Dunno about that one but at only $24 maybe give it a shot and let us know. If it's crap, Bunnies will take it back.

----------


## havabeer

> so this thing is a waste of time getting and trying?? https://www.bunnings.com.au/ozito-65...pener_p6290595

  it has the word ozito in it. 
i will say no

----------


## wozzzzza

ive got some quite good ozito things that work just fine, they have their good products and bad ones.
i will give it a try probably see how it goes.

----------


## phild01

Sometime back Metrix advised of a good one if I can find it.  But cost a lot more.

----------


## wozzzzza

not really wanting a more expensive one, not gonna use it more than a few times a year probably.

----------


## phild01

https://www.renovateforum.com/f216/s...l-bits-100969/  https://www.totaltools.com.au/brands...er-360x-dd360x  https://www.justtools.com.au/brands/drill-doctor/

----------


## phild01

> not really wanting a more expensive one, not gonna use it more than a few times a year probably.

  I believe cheap ones fail to put in a cutting angle, grinds a flat angle instead.  I bought a box of bits (maybe about 100 all size bits) long ago from Bunnings for $25.  Best thing for replacing small diameter bits.  Larger bits I sharpen with a grinding wheel but that is tricky, but I find they often work better than some of the bits you get new.

----------


## Marc

I bought an ozito sharpener a few years ago and had to return it. it did not look as complicated as that one. Mine had one simple problem too slow motor and too soft grinding wheel. i managed to sharpen one drill bit. The next came out round. The wheel had a groove in it and that was the end of the contraption.
I then bought a Drill Doctor. Not cheap but the RR of the sharpeners. I did not pay the outrageous local price, but today thanks to Harvey Norman's lobbying, it would probably be uneconomical. 
I say don't buy it.
PS
Sharpening drill bits is not that hard using a bench grinder. Done it for decades. A bench grinder is very cheap, get a fine grade wheel and keep a tin of water next to it. And don't bother with anything <4mm

----------


## phild01

> Harvey Norman's lobbying, it would probably be uneconomical.
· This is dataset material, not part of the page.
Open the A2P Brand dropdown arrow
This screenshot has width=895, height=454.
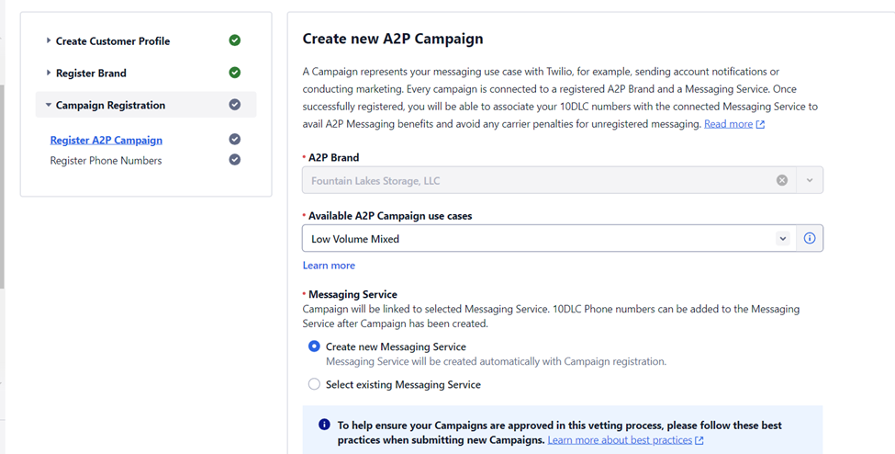810,180
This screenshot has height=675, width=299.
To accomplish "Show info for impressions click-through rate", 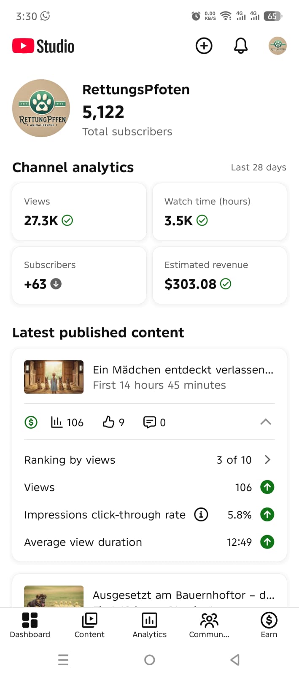I will click(201, 515).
   The bugger got me for 77cents today.  His shop remains off-limits.

----------


## wozzzzza

working ok so far, sharpened 2 drill bits. will sharpen me chisel next time i use it.

----------


## chalkyt

I agree with Marc. Sharpening a drill by hand on a grinder isn't all that hard with a bit of practice. First job as an apprentice was to visit the tool setter in the factory where I worked and learn to sharpen drills. A bit like riding a bike... once you can do it you can do it. But make sure the wheel is dressed square as rounded, grooved wheels are no good.

----------


## Marc

Interesting how older bench grinder had an inbuilt guide to sharpen drill bits on their support, but they don't have that anymore.

----------


## METRIX

> Interesting how older bench grinder had an inbuilt guide to sharpen drill bits on their support, but they don't have that anymore.

  Cost cutting, or the grinder manufacturers also manufacture the drill sharpeners.  :Smilie:

----------